Goal of the exercise — Pick out each line of the records that includes the string "agent", and copy it.
** Dataset records follows **
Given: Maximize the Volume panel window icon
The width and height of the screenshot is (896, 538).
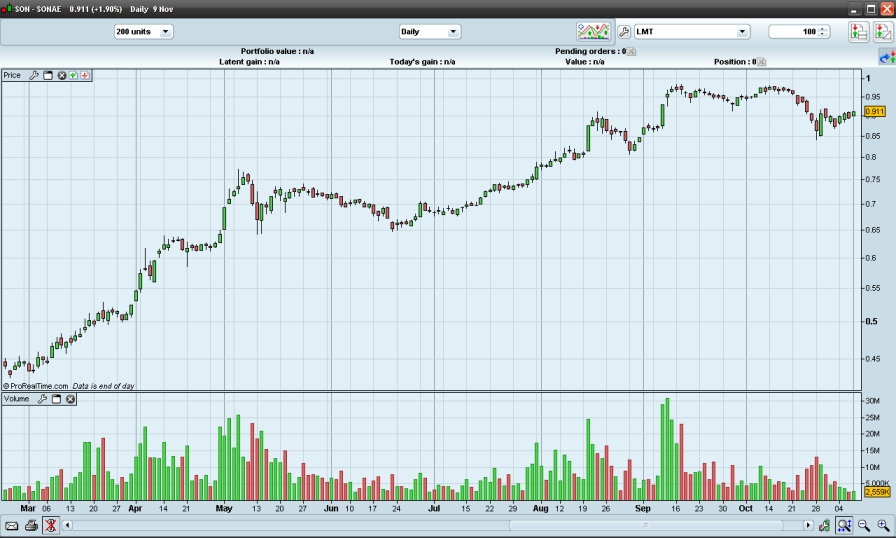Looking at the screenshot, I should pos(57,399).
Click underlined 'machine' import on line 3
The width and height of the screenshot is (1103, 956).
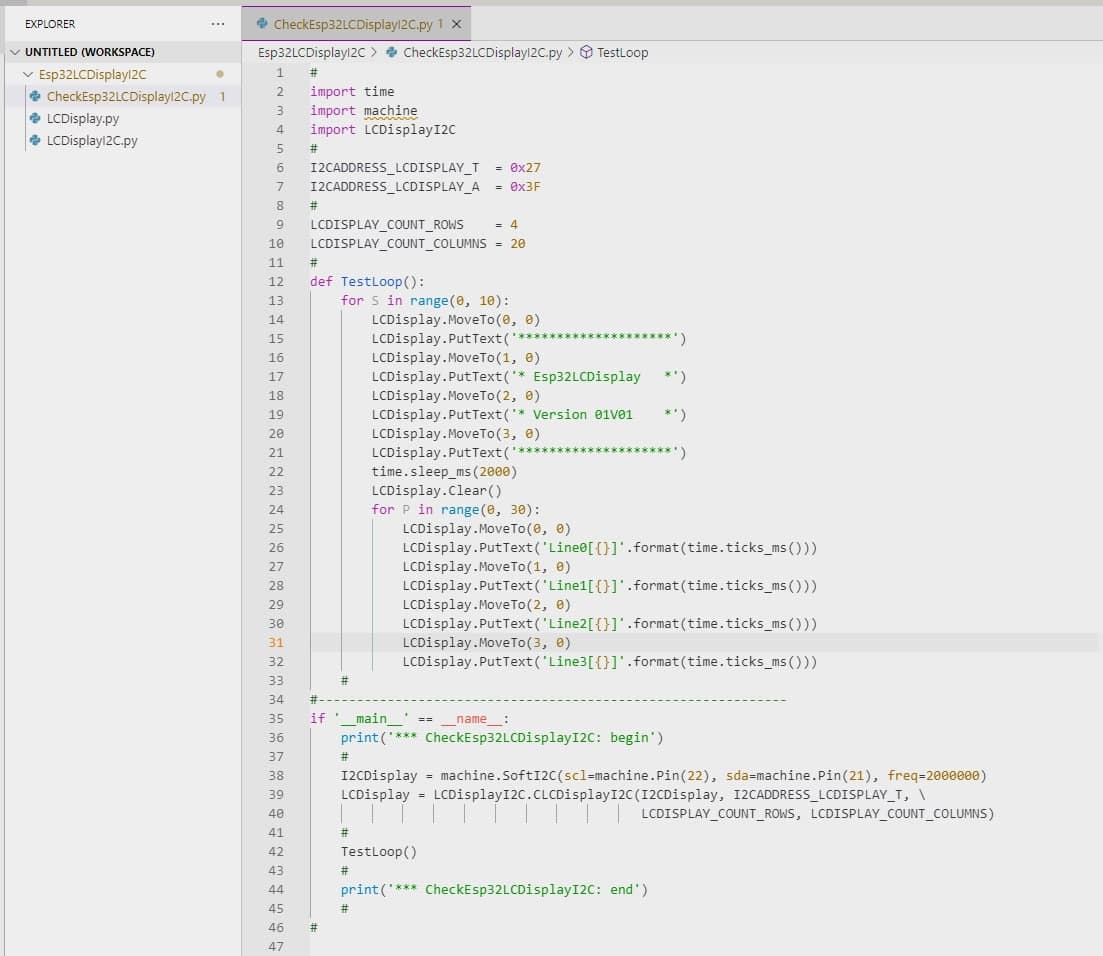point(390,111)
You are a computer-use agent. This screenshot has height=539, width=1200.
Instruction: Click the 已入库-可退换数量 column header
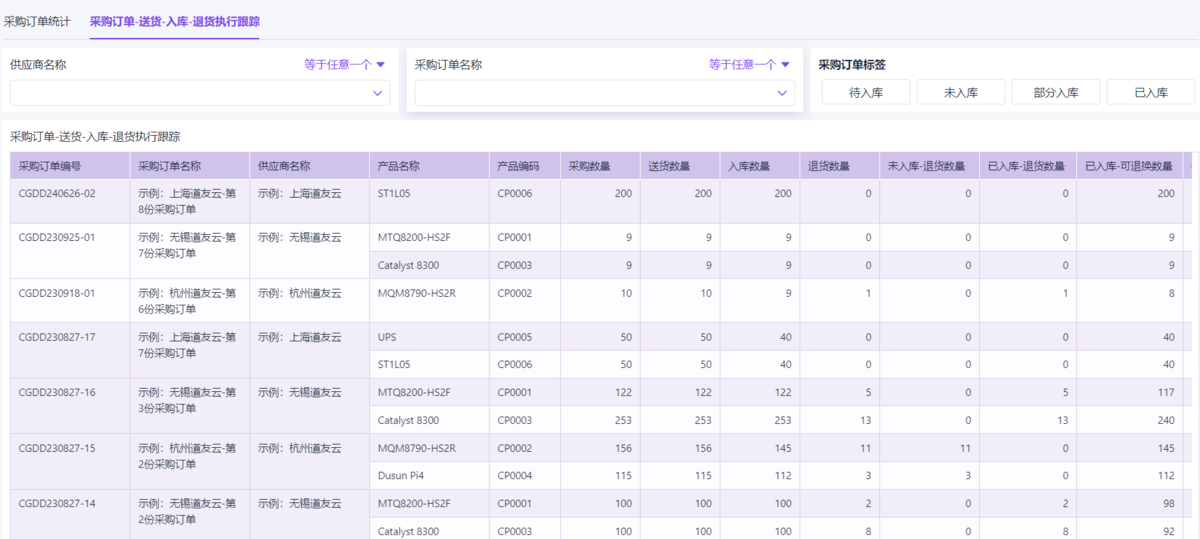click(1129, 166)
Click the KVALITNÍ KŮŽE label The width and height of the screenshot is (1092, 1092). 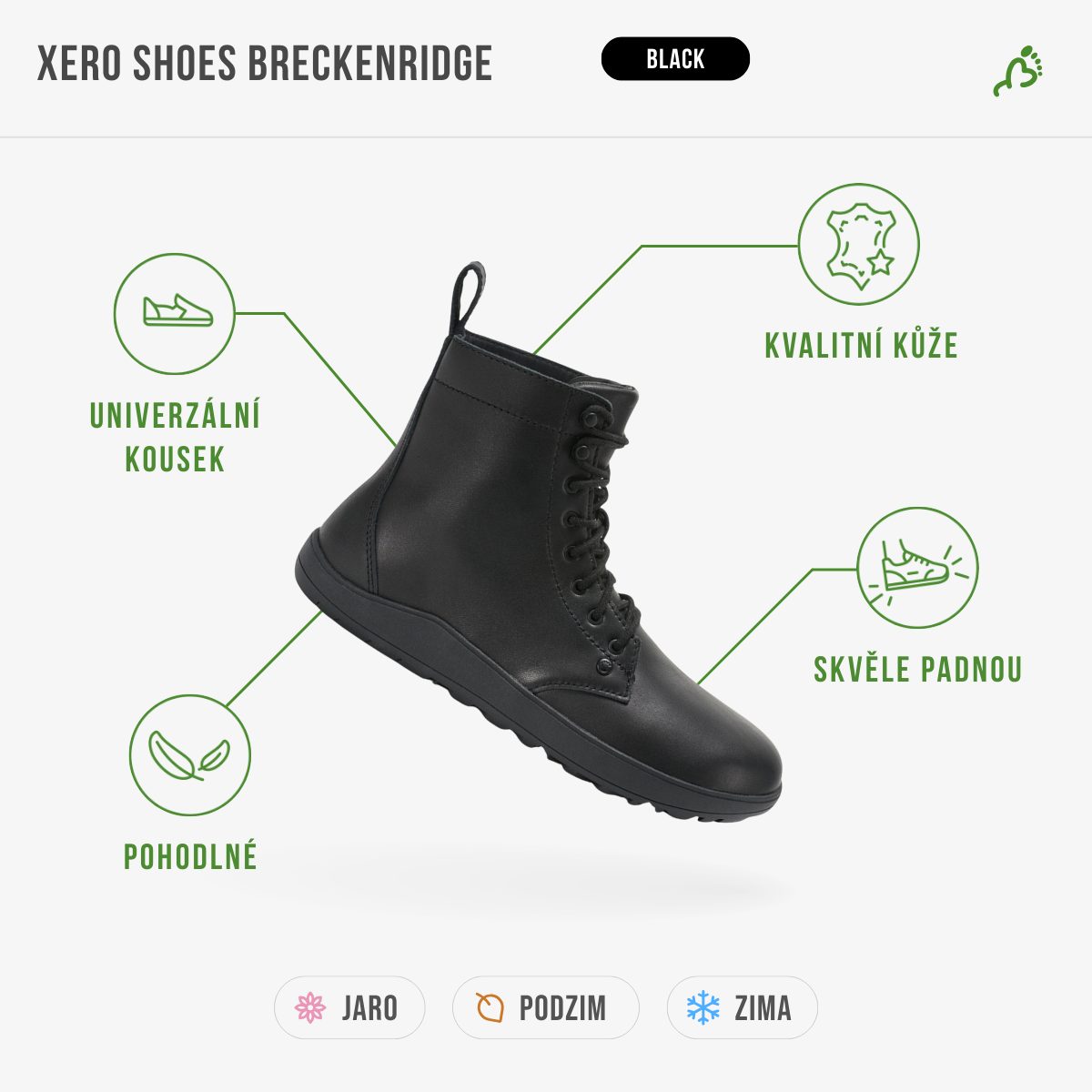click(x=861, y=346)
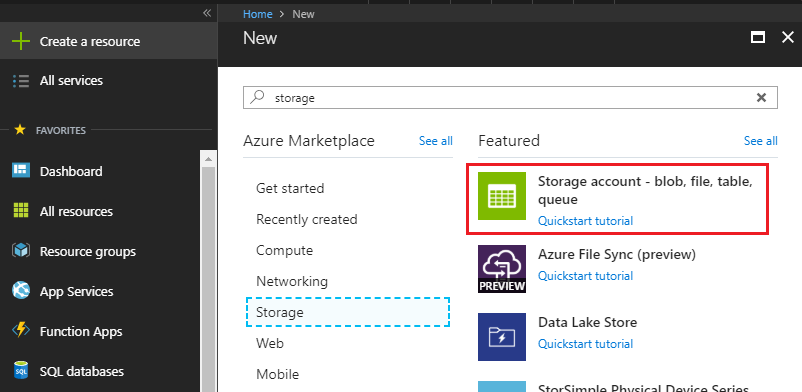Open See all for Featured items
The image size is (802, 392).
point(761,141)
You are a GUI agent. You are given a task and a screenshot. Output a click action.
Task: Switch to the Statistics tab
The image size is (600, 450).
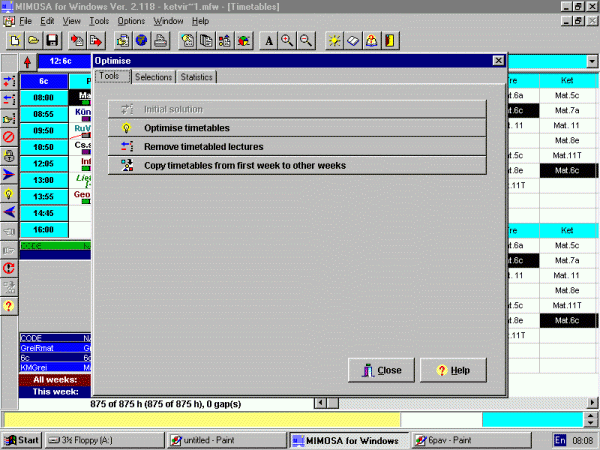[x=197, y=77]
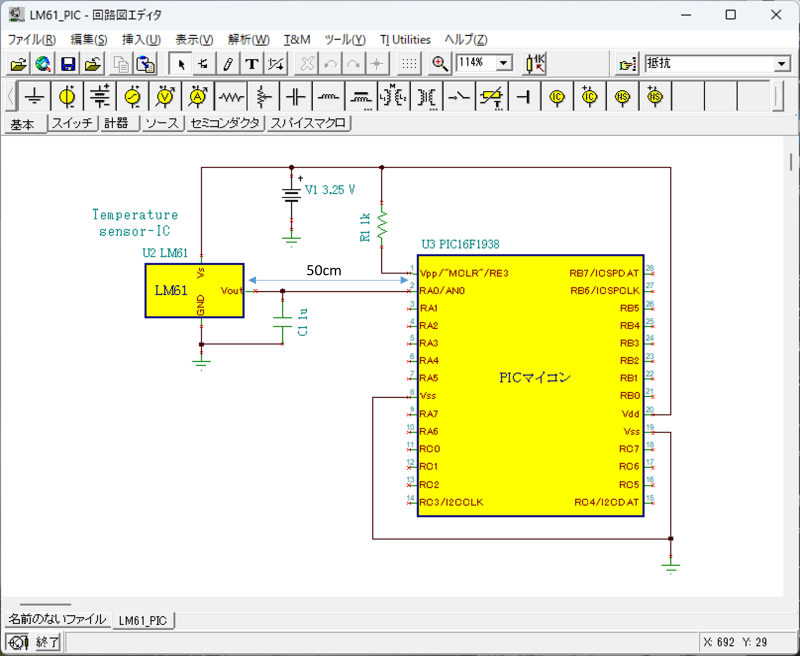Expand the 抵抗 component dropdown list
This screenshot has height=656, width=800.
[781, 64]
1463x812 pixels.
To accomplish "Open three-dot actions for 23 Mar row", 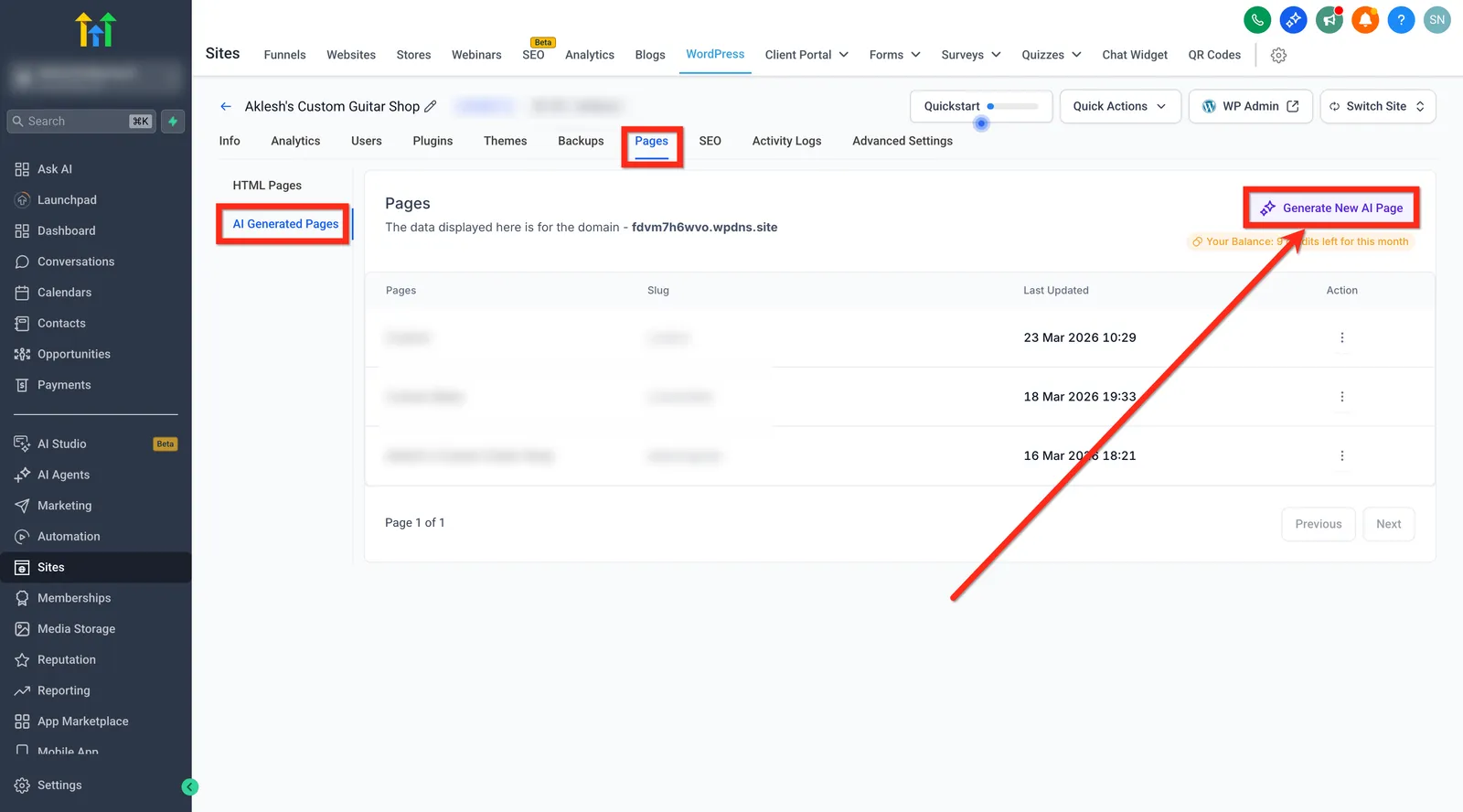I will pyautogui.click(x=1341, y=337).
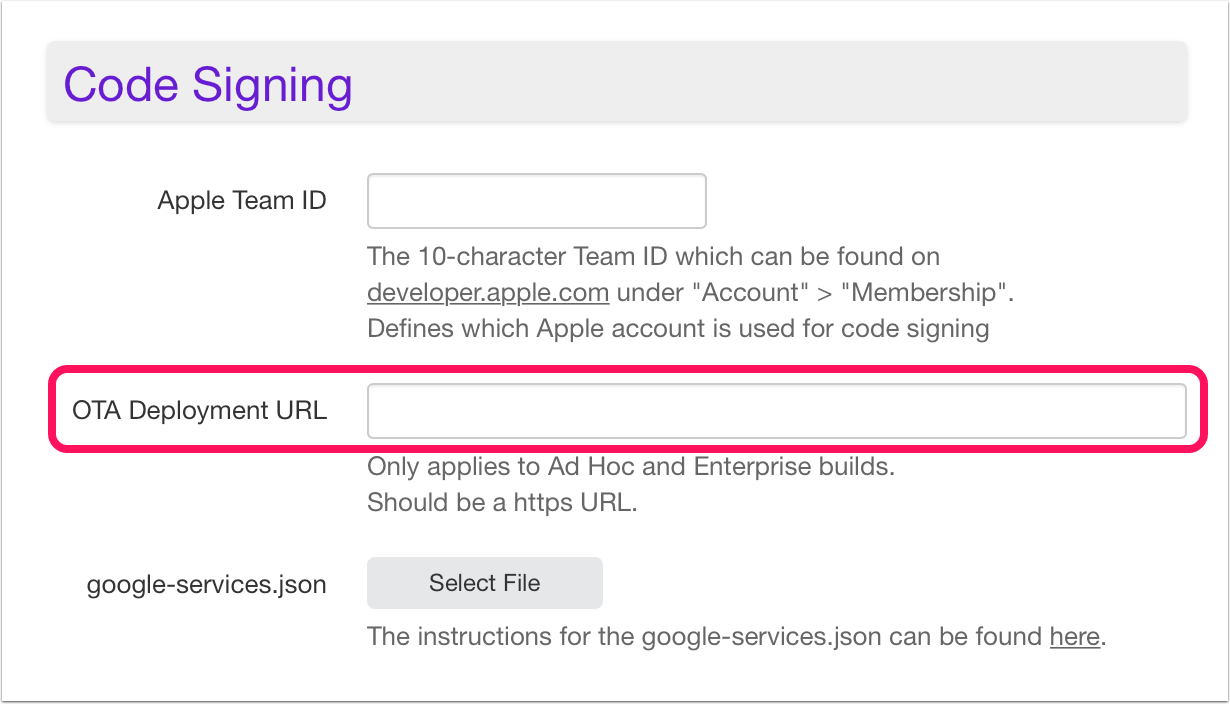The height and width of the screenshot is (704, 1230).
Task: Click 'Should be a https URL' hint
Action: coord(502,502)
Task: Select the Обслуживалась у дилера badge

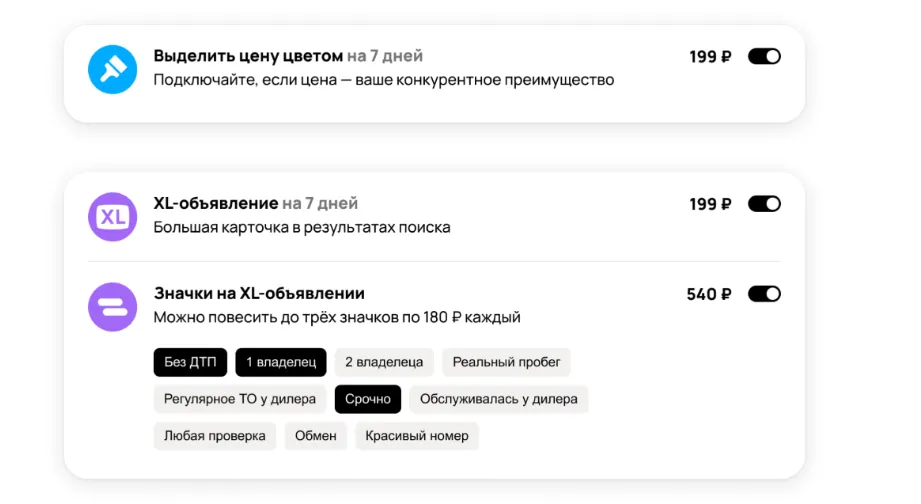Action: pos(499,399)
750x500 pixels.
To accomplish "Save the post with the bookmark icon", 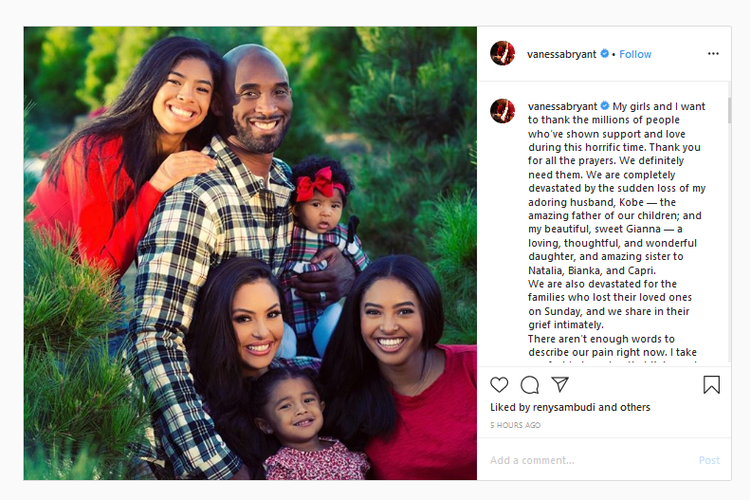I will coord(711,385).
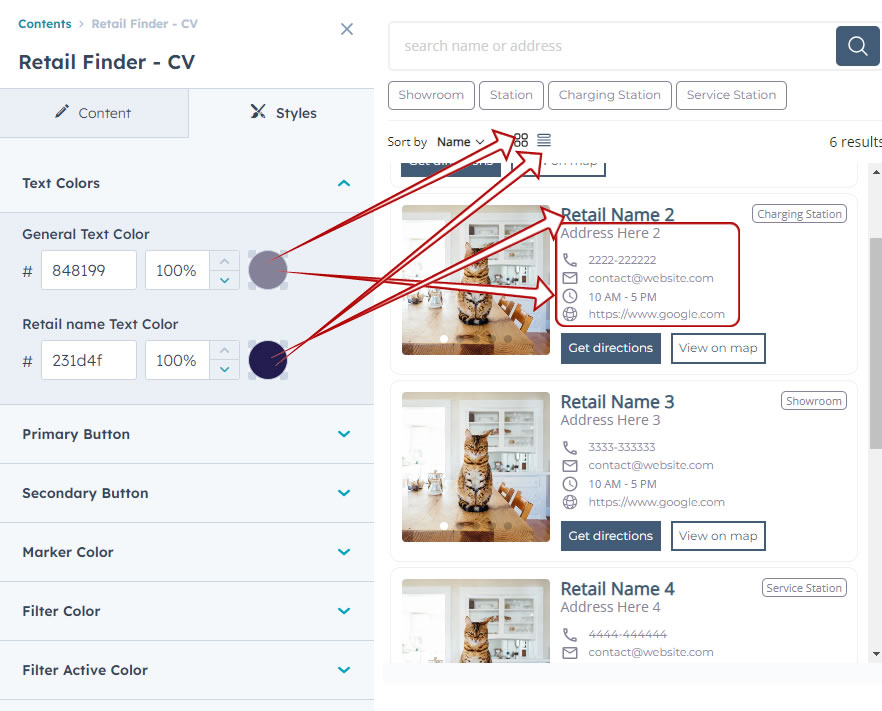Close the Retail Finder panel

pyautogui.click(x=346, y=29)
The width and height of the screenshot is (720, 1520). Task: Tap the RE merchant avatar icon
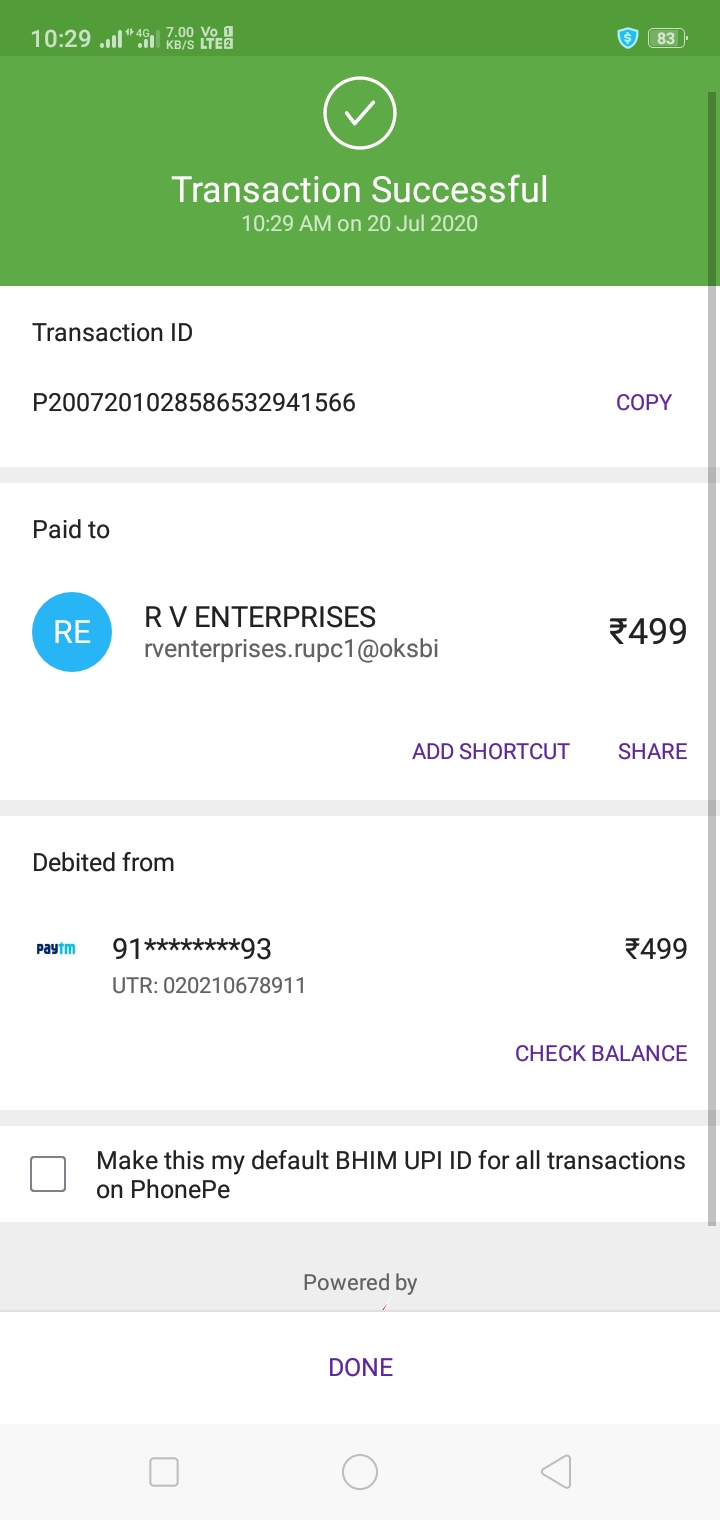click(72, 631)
** End of Dataset records **
Task response —
You are a computer-use agent. This screenshot has height=539, width=1200.
You are a GUI agent. You are given a task and a screenshot. Output a click action.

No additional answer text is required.